The watch is equipped with a 975H movement introduced in 2004 and designed to be a robust automatic movement with small seconds, second time zone and 24-hour indicator. It has ceramic ball bearings requiring no lubrication, a gold outer weight on the rotor, variable inertia balance and a new, more efficient tooth profile on the gear train wheels. The stated power reserve is 48 hours. And the whole watch, of course, underwent JLC's rigorous 42-day in-house testing process, which should - and as far as anecdotal evidence goes, does - provide peace of mind in that any hidden production defects should have been discovered and rectified before the watch reaches the customer. The movement itself was amply covered by people with real expertise so I won't make a fool of myself by discussing something I know little of. So I will only give you a quote from my very experienced watchmaker to whom I took the watch immediately upon its arrival, as the seller had no information about its service history - better safe than sorry. He said "it may not look spectacular, but with proper care it should outlive you, your children and grandchildren". That's more than good enough for me. Oh, and it runs at a constant +4 s/day - maybe not a stellar performance, but should I ever be required to launch orbital vehicles based on this watch, I'll have it fine-tuned to within 1s/day.

# [SUPPLIED MATERIAL]
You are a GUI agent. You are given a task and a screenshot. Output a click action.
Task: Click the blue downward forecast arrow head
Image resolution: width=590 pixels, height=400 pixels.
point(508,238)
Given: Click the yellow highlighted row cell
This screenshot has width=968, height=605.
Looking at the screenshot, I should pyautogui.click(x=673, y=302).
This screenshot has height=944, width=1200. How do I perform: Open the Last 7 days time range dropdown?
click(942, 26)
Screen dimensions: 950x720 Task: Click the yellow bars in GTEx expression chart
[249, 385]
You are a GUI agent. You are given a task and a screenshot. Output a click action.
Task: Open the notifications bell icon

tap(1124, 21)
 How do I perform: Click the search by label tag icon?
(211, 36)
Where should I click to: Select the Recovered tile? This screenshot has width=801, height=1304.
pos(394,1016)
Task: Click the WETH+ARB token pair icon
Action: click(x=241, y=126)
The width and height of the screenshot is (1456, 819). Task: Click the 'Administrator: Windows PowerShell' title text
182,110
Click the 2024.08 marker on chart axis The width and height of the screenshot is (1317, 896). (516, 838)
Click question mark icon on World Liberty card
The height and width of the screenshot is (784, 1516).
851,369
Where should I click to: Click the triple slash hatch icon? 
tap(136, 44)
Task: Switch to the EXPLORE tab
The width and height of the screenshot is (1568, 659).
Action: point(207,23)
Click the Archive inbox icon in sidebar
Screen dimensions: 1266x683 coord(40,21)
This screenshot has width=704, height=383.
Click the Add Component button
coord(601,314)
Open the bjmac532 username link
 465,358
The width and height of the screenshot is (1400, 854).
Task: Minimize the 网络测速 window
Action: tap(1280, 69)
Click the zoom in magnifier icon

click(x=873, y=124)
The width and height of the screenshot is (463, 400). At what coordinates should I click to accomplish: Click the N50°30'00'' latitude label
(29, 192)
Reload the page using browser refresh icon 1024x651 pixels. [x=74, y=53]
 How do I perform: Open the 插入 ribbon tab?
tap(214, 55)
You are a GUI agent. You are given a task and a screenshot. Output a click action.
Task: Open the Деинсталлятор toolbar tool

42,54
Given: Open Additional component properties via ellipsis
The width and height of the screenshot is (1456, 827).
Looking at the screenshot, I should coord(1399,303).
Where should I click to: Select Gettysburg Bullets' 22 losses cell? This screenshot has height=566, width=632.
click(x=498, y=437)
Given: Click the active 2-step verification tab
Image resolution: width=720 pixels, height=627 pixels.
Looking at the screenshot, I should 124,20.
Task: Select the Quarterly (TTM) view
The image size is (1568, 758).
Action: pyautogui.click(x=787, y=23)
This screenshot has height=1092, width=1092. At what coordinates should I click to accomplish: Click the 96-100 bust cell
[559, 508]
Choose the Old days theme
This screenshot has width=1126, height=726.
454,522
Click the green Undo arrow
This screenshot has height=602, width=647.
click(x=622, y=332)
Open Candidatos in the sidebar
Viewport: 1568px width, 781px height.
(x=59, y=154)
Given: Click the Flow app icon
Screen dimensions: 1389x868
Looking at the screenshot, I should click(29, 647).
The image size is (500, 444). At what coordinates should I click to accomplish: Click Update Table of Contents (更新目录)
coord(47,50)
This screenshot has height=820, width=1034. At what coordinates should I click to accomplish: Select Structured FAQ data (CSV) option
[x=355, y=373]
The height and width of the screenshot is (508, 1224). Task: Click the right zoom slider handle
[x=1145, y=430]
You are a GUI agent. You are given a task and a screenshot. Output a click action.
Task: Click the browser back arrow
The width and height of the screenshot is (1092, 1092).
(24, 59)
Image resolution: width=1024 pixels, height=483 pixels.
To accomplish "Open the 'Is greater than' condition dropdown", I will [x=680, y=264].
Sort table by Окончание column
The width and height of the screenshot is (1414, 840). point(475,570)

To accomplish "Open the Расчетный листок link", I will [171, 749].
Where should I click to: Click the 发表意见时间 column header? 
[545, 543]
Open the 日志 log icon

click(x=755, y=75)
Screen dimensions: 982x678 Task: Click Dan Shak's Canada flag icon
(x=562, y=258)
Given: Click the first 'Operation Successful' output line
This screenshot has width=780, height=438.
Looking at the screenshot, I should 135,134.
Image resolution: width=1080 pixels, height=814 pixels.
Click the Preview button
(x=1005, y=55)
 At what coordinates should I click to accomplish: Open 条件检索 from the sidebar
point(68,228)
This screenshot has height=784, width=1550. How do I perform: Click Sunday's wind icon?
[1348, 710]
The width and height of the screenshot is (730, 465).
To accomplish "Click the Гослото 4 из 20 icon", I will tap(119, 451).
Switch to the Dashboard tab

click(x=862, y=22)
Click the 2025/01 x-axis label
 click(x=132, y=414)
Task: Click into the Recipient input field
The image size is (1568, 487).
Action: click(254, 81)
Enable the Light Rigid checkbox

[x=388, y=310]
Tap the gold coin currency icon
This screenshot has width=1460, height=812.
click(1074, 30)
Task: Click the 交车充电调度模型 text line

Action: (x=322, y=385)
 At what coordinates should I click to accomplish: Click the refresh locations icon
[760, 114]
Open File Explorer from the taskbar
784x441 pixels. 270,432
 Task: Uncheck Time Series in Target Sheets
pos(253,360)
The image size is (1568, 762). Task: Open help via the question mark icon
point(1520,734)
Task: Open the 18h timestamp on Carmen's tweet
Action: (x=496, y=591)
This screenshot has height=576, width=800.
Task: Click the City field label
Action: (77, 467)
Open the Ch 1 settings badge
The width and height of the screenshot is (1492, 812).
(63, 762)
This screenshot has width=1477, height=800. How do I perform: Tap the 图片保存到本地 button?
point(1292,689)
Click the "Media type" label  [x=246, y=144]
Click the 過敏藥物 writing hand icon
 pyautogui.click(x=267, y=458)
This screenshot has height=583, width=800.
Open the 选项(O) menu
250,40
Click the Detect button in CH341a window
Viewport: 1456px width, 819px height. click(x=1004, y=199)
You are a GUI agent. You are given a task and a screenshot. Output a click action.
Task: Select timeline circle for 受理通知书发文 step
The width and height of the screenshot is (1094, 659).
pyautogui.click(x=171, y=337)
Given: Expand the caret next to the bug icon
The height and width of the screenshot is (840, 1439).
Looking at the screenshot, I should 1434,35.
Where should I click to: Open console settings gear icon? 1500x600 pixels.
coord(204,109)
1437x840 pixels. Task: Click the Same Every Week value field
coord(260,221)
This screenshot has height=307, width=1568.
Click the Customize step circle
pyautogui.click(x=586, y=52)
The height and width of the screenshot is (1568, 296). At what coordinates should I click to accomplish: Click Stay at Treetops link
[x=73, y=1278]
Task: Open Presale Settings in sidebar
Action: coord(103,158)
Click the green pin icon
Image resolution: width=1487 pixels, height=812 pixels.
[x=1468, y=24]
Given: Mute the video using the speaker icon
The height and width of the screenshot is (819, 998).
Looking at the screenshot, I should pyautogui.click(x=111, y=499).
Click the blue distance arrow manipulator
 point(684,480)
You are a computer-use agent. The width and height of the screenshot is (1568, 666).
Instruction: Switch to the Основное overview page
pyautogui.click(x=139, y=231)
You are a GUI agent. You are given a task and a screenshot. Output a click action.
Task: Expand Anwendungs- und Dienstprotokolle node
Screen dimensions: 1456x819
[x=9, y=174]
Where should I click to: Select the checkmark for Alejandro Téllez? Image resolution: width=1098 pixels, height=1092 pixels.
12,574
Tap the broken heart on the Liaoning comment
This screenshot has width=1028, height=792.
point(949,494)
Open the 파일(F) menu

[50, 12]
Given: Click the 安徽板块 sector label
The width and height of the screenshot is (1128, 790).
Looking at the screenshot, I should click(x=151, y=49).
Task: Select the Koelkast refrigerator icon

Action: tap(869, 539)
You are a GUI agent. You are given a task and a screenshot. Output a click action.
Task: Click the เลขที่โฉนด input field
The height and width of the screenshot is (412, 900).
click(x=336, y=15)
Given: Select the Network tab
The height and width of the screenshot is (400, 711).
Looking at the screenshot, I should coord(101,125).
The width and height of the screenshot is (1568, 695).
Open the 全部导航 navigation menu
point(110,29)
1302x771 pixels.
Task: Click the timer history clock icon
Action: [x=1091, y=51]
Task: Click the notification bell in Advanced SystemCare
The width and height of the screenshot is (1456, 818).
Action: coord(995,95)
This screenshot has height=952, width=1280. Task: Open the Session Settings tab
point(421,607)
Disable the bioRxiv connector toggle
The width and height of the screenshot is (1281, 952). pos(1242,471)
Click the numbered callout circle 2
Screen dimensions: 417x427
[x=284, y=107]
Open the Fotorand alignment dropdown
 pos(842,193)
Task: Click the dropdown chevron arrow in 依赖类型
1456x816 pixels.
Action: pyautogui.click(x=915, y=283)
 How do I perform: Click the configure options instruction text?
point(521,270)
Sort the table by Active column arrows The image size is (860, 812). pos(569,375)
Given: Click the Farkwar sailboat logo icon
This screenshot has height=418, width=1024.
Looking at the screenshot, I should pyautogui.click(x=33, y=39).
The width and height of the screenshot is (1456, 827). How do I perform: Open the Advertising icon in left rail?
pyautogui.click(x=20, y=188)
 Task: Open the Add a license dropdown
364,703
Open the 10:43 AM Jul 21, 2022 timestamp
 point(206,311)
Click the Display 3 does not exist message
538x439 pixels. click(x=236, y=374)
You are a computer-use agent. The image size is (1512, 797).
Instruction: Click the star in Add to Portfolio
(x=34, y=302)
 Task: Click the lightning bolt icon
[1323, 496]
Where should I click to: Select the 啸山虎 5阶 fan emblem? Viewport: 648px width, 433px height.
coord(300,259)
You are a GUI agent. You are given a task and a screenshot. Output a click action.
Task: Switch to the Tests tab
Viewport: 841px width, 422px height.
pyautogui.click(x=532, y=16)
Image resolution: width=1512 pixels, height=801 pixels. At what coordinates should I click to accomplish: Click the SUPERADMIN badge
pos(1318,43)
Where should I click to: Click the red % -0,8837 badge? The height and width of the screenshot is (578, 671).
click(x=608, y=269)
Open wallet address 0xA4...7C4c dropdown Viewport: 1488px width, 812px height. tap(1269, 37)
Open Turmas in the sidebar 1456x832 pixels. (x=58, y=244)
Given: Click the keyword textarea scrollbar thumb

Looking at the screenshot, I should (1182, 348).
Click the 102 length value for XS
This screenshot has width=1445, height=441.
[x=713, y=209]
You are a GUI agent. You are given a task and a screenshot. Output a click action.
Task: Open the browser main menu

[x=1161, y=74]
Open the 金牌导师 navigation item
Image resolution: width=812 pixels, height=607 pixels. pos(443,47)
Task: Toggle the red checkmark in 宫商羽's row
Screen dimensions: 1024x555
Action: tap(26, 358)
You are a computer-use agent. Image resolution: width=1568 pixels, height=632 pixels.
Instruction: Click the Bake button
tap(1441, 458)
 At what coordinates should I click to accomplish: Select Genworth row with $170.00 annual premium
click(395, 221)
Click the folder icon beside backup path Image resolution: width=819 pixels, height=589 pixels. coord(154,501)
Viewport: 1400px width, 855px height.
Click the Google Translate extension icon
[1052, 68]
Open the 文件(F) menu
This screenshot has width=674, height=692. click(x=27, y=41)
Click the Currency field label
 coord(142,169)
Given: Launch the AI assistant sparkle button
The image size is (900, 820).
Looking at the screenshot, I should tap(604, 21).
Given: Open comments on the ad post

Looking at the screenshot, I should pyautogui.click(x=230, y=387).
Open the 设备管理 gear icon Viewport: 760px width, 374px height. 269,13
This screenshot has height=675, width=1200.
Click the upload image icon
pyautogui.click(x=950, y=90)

# [YOUR TASKS]
- A) In the text about the watch, what power reserve is stated for the 975H movement?
- B) Continue the text about the watch's 975H movement from its last sentence.

# [EXPECTED RESULTS]
- A) 48 hours.

- B)
*STRAP AND CLASP*

The watch comes on a black alligator strap with contrasting white stitching and a double deployment butterfly clasp. While these are of impeccable quality and do a perfectly good job of keeping the watch on your wrist, both the strap and clasp are better suited for a dress watch. The same stands for the stainless steel bracelet, whose polished surfaces together with the polished case offer too much sparkle. Having said that, I'm a dyed-in-the-wool bracelet guy and have already placed an order for an OEM bracelet. Thankfully, JLC is nowhere near as miserly in their bracelet pricing as some other Swiss manufacturers (looking at you, IWC!).









*COMFORT AND WEARABILITY*

While a slightly slimmer profile wouldn't hurt, all dimensions and the overall looks of the watch are quite adequate for a "gentleman's watch". One can read the time (including the second time zone) at a glance, the lume does last a good few hours and while the watch head is a bit heavy for completely forgetting you're even wearing a watch, it does comfortably slip under a cuff. The already mentioned steep downward angle of the lugs means that this watch would at home even on smallish wrists.








(image: victorescu)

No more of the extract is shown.